We’ll be providing more in-depth analysis of the draft supplemental environmental impact statement (SEIS), but to start, here is a first review of several of the areas in which the draft SEIS is inadequate:

  • Alternate routes: The issue of analyzing alternatives to the current proposed route over the Ogallala Aquifer has been raised by Nebraska Senators, legislators, farmers and others. Yet, what should have been a cornerstone of this new environmental review only pays lip service to the legal requirements of NEPA. The review does not consider a reasonable route that avoids the Sandhills and the Ogallala Aquifer. Instead it identifies several unreasonable routes and then declines to fully review them, seeming to protect the interests of the pipeline company TransCanada at the cost of the main source of freshwater in America’s heartland. Reasonable alternatives do exist. The fact that the State Department hasn’t considered them is a violation of their legal and public responsibilities.
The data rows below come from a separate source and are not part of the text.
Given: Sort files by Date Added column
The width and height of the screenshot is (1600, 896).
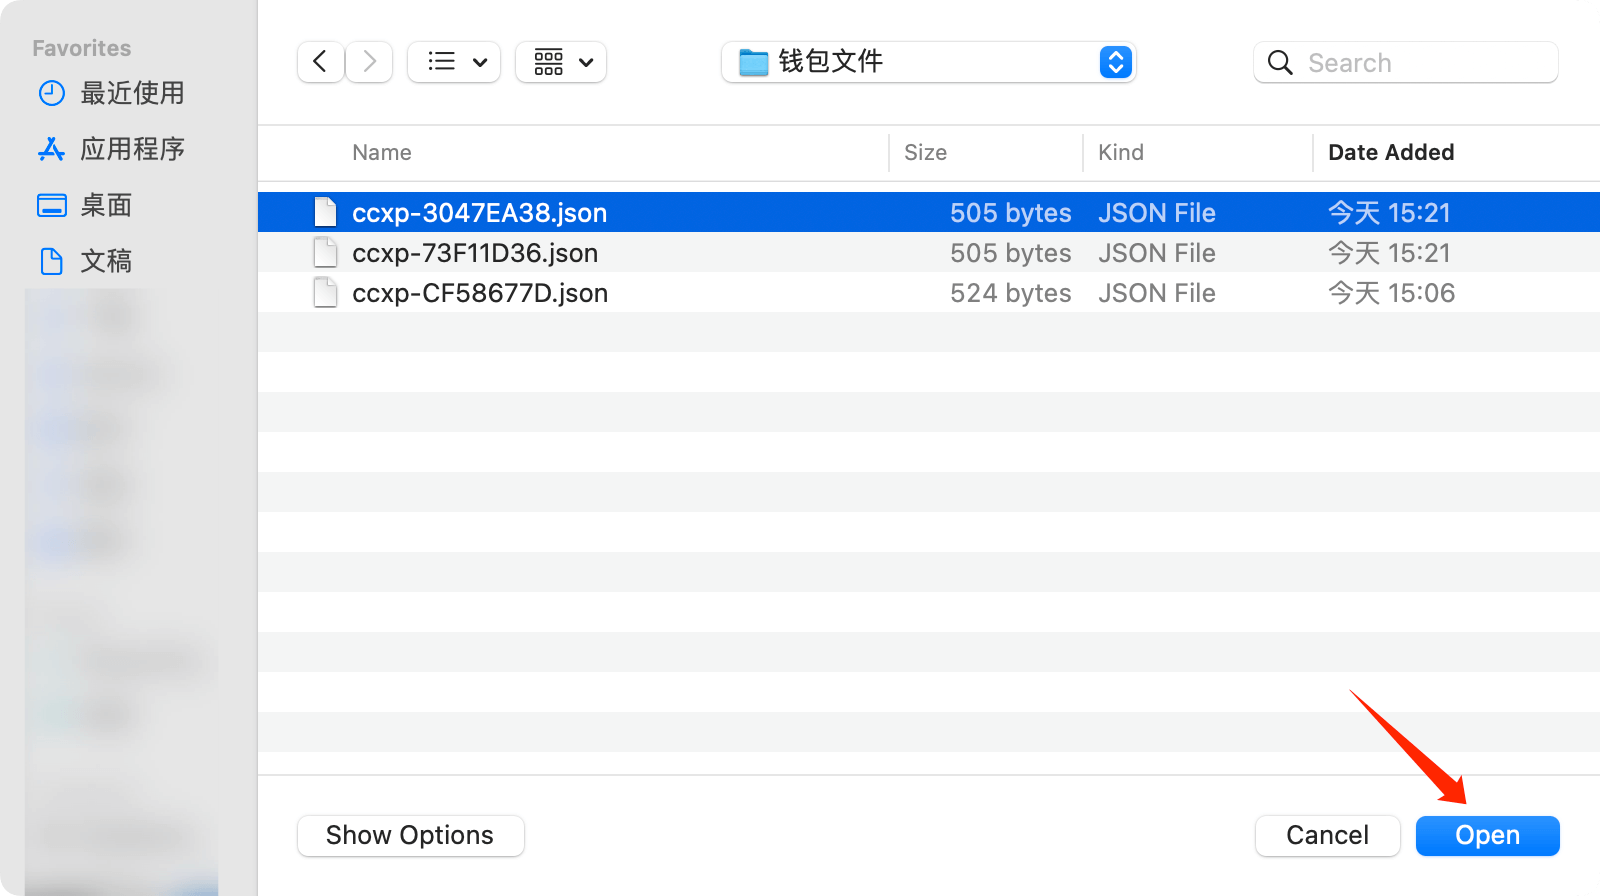Looking at the screenshot, I should (1390, 152).
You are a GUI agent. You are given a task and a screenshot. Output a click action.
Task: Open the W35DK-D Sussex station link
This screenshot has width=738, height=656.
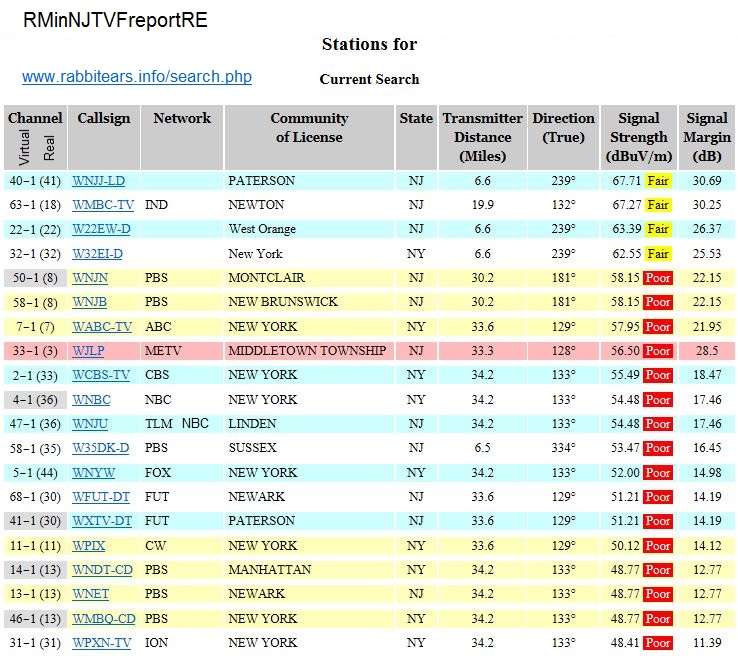(99, 449)
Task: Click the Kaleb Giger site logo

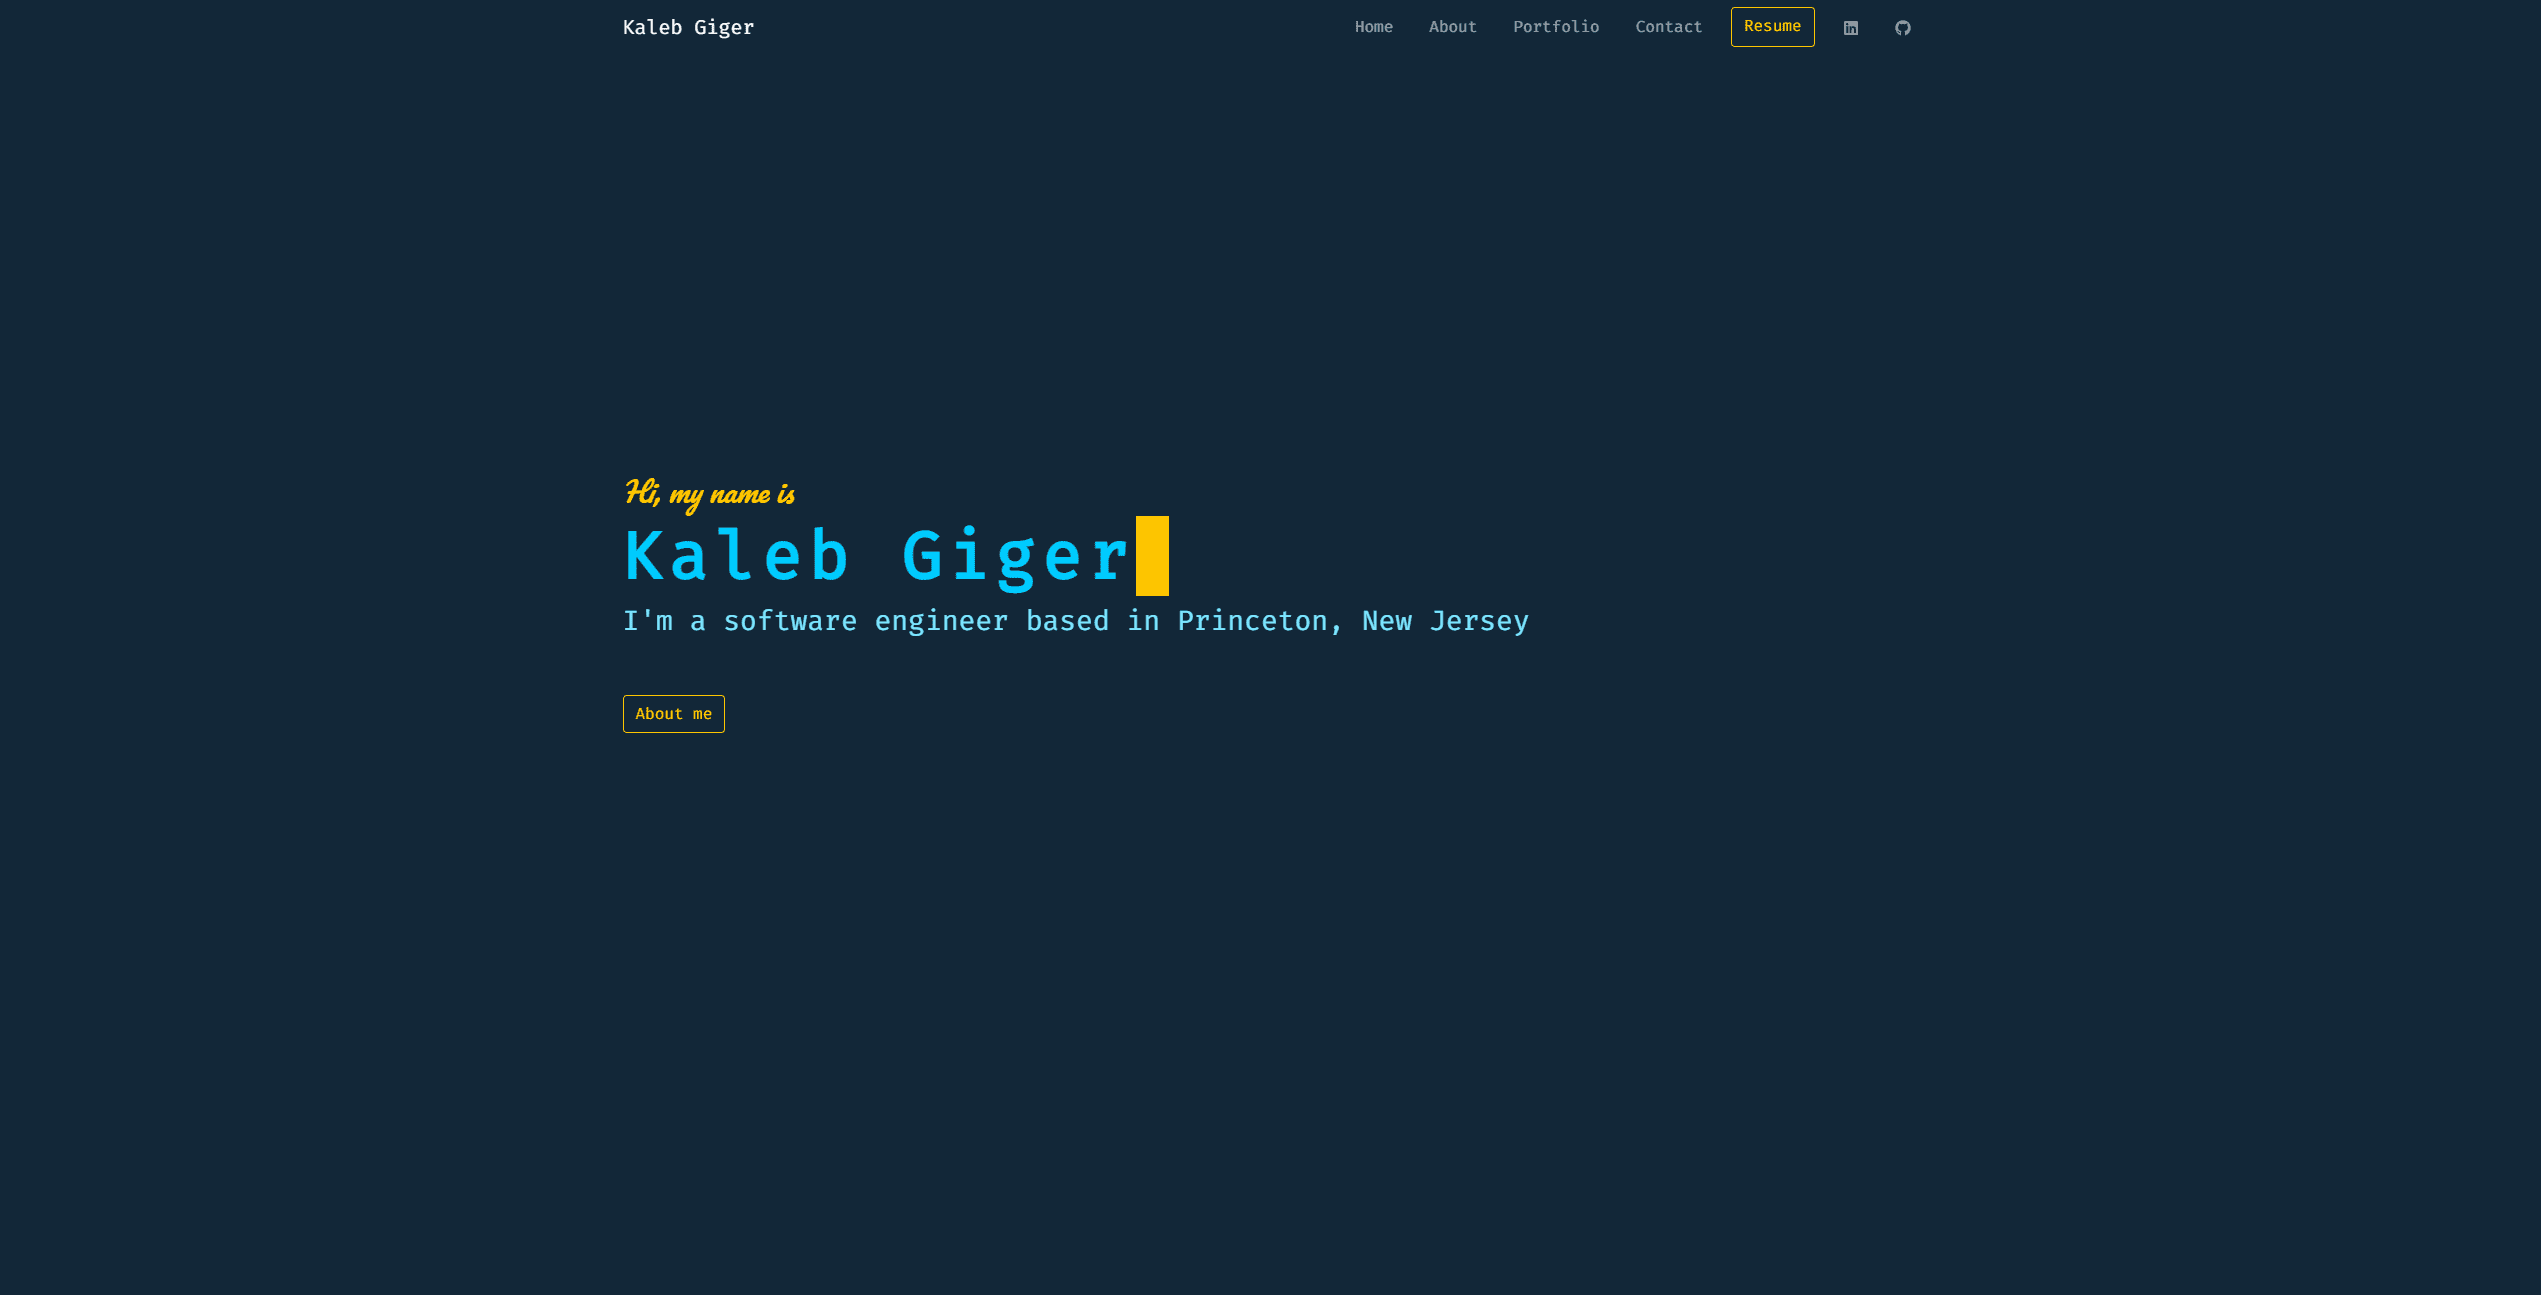Action: [x=687, y=28]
  • Pipeline safety: This round of environmental review also missed the mark on the pipeline safety issues of diluted bitumen (raw tar sands) pipelines. The review glossed over concerns raised in our  pipeline safety report. The analysis includes a number of technical red herrings and inaccuracies which show a lack of understanding of the environmental impact of diluted bitumen. It would have been better had the State Department waited for a pipeline safety review done by technical experts – for example by the U.S. Pipeline Safety Administration.
  • Climate change: The environmental review makes a good start in acknowledging that tar sands oil has higher lifecycle greenhouse emissions than conventional oil. But it then misses the boat in implying that these additional emissions do not need to be considered. Not only will tar sands cause additional upgrading and refining emissions in the United States, the Keystone XL pipeline will also cause expansion of tar sands extraction in Canada. New tar sands production takes a while to come online – it is a slow and expensive process. Although until around 2025, the proposed Keystone pipeline will mostly be redirecting tar sands from the Midwest to the Gulf Coast, after that the pipeline will be directly responsible for expansion of close to 1 million barrels per day in new extraction emissions.
  • Refinery pollution and environmental justice: The State Department asserts that because tar sands emissions are similar to crudes that are currently refined in the Gulf area, the proposed tar sands pipeline will have no cumulative adverse impact on minority and low-income populations due to tar sands refinery air pollution. This statement is inaccurate and contradicts the Department of Energy report that was included with the supplemental review. The two step process of upgrading and then refining tar sands in the Gulf Coast region will put a burden on communities already suffering unfairly from air and water pollution from industrial development. The State Department has a duty to look out for the welfare of these communities and it is not meeting this duty in the environmental review.